Express everything from the line containing "The height and" down to the end of the entries as a Markdown table with the columns Row and Line, numbering each line and skipping blank ones. Leave the pictures out of the table.

MATERIALS PROVIDED ->
○ ○ ○
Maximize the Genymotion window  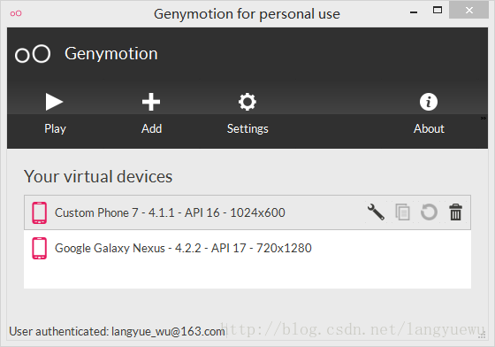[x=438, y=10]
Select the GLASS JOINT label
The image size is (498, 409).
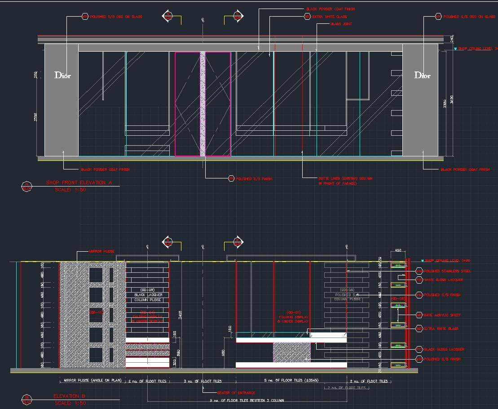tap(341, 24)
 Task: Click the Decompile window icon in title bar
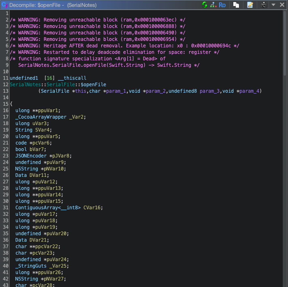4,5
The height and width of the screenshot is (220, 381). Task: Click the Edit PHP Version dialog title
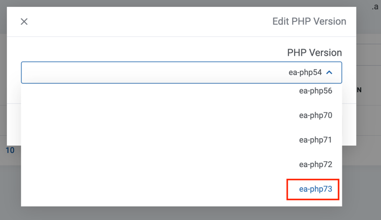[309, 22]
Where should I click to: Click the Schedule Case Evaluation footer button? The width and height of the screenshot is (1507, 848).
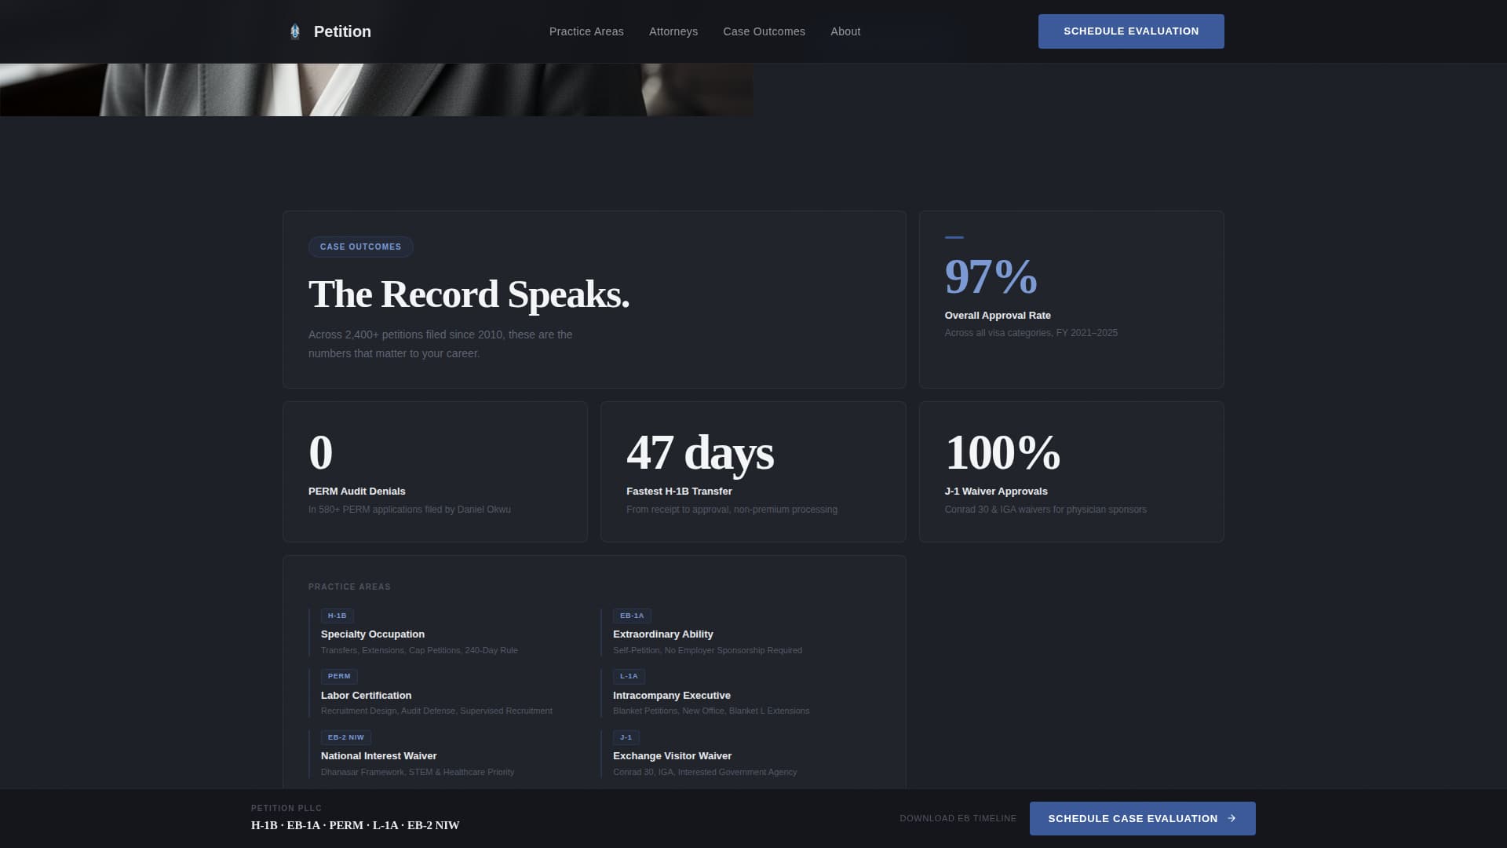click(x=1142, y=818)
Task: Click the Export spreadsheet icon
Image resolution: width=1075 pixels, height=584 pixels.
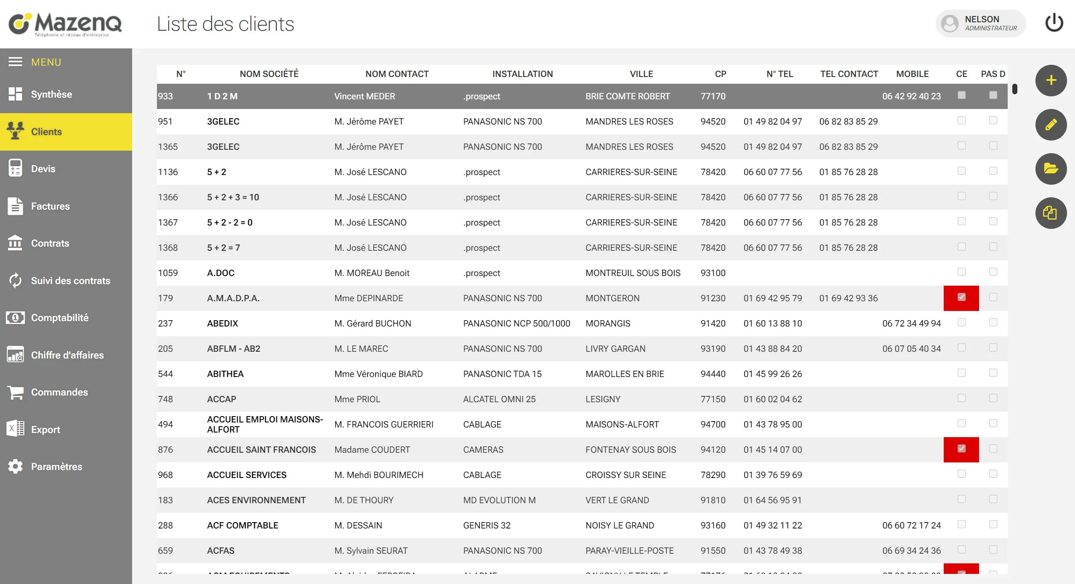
○ ○ ○
THE SOLUTION ->
| Row | Line |
|---|---|
| 1 | The height and width of the screenshot is (220, 381). Task: Click the Edit PHP Version dialog title |
| 2 | [309, 22] |
| 3 | Where should I click to: Click the Schedule Case Evaluation footer button? The width and height of the screenshot is (1507, 848). |
| 4 | click(x=1142, y=818) |
| 5 | Task: Click the Export spreadsheet icon |
| 6 | Image resolution: width=1075 pixels, height=584 pixels. |